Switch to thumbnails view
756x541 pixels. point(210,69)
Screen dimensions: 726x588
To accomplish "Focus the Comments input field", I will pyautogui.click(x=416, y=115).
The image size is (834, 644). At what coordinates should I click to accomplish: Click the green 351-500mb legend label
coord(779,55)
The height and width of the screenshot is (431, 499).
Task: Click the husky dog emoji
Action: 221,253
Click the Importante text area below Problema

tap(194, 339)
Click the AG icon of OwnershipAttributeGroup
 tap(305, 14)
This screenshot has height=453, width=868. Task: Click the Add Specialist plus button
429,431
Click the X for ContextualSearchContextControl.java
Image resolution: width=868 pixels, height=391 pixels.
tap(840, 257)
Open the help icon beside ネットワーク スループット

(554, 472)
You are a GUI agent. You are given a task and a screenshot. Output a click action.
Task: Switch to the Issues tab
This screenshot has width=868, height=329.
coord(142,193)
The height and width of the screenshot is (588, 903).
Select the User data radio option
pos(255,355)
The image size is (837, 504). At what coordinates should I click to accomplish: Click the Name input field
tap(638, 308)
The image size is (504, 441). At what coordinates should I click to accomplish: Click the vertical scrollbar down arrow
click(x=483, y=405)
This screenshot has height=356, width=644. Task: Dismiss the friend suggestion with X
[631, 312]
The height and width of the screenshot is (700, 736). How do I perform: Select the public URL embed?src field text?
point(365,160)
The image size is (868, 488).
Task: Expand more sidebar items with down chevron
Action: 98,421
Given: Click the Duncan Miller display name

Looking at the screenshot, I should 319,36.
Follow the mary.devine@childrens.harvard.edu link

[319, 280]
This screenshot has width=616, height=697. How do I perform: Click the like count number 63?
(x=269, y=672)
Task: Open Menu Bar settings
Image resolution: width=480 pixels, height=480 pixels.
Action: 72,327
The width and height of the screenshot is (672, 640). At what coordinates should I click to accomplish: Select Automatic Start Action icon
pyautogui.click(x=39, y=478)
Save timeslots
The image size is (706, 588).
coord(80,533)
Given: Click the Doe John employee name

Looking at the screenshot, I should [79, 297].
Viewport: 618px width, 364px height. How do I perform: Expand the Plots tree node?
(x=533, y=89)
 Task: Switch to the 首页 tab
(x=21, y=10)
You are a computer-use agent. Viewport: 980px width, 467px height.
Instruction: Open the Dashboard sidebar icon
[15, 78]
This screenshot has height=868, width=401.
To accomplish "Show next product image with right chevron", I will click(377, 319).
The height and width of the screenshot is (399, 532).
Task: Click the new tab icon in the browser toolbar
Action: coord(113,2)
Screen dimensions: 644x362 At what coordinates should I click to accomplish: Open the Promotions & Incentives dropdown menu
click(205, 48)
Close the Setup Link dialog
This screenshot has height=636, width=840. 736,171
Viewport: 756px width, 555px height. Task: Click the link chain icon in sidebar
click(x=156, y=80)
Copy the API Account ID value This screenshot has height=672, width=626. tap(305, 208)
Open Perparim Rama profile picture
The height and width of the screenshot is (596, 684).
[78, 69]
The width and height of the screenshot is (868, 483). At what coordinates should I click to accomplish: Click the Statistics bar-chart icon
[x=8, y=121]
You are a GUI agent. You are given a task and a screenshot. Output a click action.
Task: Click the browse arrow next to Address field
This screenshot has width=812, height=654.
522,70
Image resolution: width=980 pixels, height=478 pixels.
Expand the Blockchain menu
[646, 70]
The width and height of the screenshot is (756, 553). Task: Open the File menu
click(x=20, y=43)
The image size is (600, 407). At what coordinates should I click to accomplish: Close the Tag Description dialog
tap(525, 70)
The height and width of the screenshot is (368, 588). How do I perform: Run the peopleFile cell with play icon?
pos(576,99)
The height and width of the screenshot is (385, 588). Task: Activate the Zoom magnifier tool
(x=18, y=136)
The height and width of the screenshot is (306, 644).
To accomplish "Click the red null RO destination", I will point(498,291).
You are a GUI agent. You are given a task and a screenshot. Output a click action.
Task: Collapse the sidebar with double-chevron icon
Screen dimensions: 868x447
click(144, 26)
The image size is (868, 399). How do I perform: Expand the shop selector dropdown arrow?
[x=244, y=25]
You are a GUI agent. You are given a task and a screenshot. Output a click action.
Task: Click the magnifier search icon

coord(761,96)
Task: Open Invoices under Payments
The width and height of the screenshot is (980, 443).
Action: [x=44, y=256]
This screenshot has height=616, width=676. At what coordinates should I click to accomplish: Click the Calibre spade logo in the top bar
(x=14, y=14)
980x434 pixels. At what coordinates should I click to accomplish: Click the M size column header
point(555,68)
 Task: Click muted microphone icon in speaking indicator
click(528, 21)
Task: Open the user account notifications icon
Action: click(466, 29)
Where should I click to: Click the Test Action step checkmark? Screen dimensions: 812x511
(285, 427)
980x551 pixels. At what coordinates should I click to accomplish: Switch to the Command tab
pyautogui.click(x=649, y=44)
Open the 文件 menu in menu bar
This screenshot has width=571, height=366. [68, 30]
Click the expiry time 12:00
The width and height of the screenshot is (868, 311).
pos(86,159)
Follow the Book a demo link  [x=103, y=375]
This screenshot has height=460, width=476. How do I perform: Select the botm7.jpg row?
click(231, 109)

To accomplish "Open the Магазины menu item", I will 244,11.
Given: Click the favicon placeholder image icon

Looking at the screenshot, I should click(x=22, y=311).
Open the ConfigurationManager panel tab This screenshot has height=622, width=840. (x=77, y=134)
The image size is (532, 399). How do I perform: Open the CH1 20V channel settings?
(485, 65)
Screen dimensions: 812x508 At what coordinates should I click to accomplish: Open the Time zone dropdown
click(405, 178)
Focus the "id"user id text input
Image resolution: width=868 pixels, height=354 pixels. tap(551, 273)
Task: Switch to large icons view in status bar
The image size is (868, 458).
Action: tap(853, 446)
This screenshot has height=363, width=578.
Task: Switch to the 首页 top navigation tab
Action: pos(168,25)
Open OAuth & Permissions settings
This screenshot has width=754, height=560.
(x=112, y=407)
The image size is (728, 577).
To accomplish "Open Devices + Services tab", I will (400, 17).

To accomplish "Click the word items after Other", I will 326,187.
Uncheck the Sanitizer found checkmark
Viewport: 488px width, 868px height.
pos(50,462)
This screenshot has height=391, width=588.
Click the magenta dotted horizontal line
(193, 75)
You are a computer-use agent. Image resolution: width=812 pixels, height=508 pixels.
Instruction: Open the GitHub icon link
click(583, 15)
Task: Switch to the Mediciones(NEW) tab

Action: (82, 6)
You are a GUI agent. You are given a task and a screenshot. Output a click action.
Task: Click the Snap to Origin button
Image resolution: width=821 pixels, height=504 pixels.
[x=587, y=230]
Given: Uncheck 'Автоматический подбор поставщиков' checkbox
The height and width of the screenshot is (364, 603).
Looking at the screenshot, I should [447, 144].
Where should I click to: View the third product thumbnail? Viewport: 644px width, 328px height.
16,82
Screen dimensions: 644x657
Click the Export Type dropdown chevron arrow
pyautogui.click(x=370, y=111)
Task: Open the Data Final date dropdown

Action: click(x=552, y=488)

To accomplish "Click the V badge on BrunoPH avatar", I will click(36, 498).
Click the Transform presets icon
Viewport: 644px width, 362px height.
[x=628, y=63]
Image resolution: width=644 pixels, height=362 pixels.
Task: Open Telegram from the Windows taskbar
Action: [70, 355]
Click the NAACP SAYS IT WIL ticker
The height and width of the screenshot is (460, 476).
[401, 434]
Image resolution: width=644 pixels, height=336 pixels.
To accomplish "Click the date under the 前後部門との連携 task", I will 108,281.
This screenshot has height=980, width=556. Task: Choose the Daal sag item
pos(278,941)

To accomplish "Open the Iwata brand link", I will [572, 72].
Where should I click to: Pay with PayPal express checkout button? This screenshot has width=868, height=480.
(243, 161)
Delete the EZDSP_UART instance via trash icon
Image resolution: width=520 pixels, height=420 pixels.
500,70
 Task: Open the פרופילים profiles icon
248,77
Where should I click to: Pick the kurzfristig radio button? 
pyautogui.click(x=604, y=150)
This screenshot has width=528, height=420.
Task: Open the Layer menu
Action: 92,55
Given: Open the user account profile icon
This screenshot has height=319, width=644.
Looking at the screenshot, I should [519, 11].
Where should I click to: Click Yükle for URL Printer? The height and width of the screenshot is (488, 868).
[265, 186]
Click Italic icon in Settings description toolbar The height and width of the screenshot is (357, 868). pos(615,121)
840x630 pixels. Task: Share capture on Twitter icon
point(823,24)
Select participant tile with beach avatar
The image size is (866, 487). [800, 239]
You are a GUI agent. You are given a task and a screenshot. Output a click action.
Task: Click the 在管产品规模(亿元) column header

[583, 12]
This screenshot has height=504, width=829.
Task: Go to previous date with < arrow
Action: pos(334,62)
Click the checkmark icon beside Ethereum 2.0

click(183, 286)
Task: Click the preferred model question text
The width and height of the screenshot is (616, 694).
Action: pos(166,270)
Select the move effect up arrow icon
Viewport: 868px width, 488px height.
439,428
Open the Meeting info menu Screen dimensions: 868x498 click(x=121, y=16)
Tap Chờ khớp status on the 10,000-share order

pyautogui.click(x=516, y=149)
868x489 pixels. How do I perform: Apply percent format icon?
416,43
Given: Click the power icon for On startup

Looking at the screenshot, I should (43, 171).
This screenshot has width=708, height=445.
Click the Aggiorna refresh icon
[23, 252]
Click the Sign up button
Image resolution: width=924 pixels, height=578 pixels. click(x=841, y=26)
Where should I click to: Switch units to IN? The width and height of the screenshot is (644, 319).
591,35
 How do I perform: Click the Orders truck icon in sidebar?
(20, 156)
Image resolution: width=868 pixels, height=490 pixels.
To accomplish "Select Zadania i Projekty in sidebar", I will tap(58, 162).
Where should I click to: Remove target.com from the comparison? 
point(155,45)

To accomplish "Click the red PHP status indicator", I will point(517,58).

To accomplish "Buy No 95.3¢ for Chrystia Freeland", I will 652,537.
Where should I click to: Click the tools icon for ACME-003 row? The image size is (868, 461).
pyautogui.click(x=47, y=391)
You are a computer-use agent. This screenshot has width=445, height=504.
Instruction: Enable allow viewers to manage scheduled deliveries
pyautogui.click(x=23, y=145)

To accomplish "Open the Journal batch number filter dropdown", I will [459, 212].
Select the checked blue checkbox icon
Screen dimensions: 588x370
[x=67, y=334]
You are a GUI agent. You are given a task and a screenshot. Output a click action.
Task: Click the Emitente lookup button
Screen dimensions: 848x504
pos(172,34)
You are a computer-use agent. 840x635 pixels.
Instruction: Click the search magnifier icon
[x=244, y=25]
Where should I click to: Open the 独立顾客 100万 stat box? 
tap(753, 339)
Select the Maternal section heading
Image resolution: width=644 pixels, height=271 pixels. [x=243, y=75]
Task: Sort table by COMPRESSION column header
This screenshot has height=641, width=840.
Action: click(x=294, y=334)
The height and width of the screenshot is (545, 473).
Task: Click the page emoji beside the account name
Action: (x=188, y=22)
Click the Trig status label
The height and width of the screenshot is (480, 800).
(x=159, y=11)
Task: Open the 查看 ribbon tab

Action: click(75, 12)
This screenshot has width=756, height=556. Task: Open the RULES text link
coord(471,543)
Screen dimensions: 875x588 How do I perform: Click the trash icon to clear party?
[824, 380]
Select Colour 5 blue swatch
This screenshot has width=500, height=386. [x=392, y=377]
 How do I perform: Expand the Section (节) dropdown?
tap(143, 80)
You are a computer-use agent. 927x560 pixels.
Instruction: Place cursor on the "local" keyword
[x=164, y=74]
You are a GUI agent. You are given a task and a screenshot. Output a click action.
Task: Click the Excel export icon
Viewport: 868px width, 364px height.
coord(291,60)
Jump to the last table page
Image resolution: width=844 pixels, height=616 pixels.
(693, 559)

:::

(Directions for this task): Go through the listing, and whenever a line contains the string "computer", copy that line.

(Response to the task):
You are a computer-use agent. Viewport: 980px width, 467px height.
You are a computer-use agent. Image resolution: width=812 pixels, height=508 pixels.
You are a computer-use agent. This screenshot has width=445, height=504.
You are a computer-use agent. 840x635 pixels.
You are a computer-use agent. 927x560 pixels.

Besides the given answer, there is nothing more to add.